Working Title Film Festival: al cinema Satana lotta con gli operai

Dalle lotte operaie del passato al lato oscuro del capitalismo odierno, con il lavoro che si fa gamification attraverso lo sfruttamento dei rider: a Vicenza si tiene la settima edizione del Working Title Film Festival, che premia le opere filmiche dedicate al mondo delle professioni

17.11.2024
Un fotogramma da un film in concorso nella settima edizione del Working Title Film Festival: "Working Class Goes To Hell"

Questa settimana SenzaFiltro vi porta virtualmente al Working Title Film Festivalfestival del cinema del lavoro di Vicenza arrivato alla sua settima edizione, che si è svolta dall’11 al 16 novembre. Originalità, attualità, freschezza di sguardo e sperimentazione sui linguaggi dell’audiovisivo sono le direttrici delle opere presentate alla manifestazione, promossa dall’associazione Lies – Laboratorio dell’inchiesta economica e sociale APS, in partnership con Cinema Odeon, Caracol Olol Jackson, DocServizi e Zerogloss, e con il patrocinio e il contributo di Regione Veneto e Comune di Vicenza.

Dal 2016, Working Title Film Festival si occupa di raccontare il lavoro in un’ottica contemporanea, concentrandosi su conflitti e opportunità, sulle trasformazioni in atto, sull’impatto delle innovazioni tecnologiche e sulla pluralità delle condizioni di lavoro in tutto il mondo.

“Working Title Film Festival è da sempre attento a valorizzare le produzioni indipendenti, i generi, i formati e i temi che fanno più fatica a emergere nei circuiti mainstream,” spiega la direttrice artistica Marina Resta. “In questa edizione le provenienze sono particolarmente varie: il Centro e Sud America con Cile, Colombia, Costa Rica, Perù e Venezuela, l’Europa con Belgio, Estonia, Francia, Germania, Italia, Svizzera, Repubblica Ceca e Serbia, e poi l’Armenia, l’Egitto e gli Stati Uniti”.
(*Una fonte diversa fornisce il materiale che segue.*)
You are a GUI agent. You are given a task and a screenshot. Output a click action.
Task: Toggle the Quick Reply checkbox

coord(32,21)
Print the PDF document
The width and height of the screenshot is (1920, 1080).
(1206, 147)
Il festival vicentino sostiene, inoltre, i professionisti dell’audiovisivo, promuovendo il dialogo con il mondo dell’impresa. Per questo, oltre alla competizione internazionale, il programma si è arricchito di due panel Industry: “Video storytelling tra arte e impresa” e “Fare cinema indipendente: modelli e opportunità”.

Novità di questa settima edizione è stata, infine, la partnership con il Premio Bookciak, Azione!, dedicata al rapporto tra cinema e letteratura.
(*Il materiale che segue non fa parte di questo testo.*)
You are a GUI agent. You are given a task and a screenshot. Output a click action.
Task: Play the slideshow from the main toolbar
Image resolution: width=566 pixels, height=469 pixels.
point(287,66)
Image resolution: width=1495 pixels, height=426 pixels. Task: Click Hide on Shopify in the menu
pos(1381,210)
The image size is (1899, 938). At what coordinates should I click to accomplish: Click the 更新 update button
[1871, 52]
Working Title Film Festival: le categorie di concorso premiano il cinema del lavoro

Sono 27 i film in concorso, distribuiti nelle tre sezioni principali: Lungometraggi & Mediometraggi, con film documentari, di finzione e di animazione sul tema del lavoro di una durata minima di 31 minuti; Cortometraggi, dalla durata massima di 30 minuti; ExtraWorks, con film ibridi, sperimentali, video arte, videoclip senza limiti di durata.

Proprio nella sezione ExtraWorks (il cui Premio Extraworks è stato dedicato a Chiara Rigione, regista e operatrice culturale prematuramente scomparsa nel 2023) c’è Trust Exercises (25’) di Sarah Friedland, regista rivelazione della sezione Orizzonti dell’ultima Mostra del Cinema di Venezia con il lungometraggio Familiar Touch, che ha ottenuto i premi di miglior regia, miglior attrice e Leone del futuro per il miglior esordio.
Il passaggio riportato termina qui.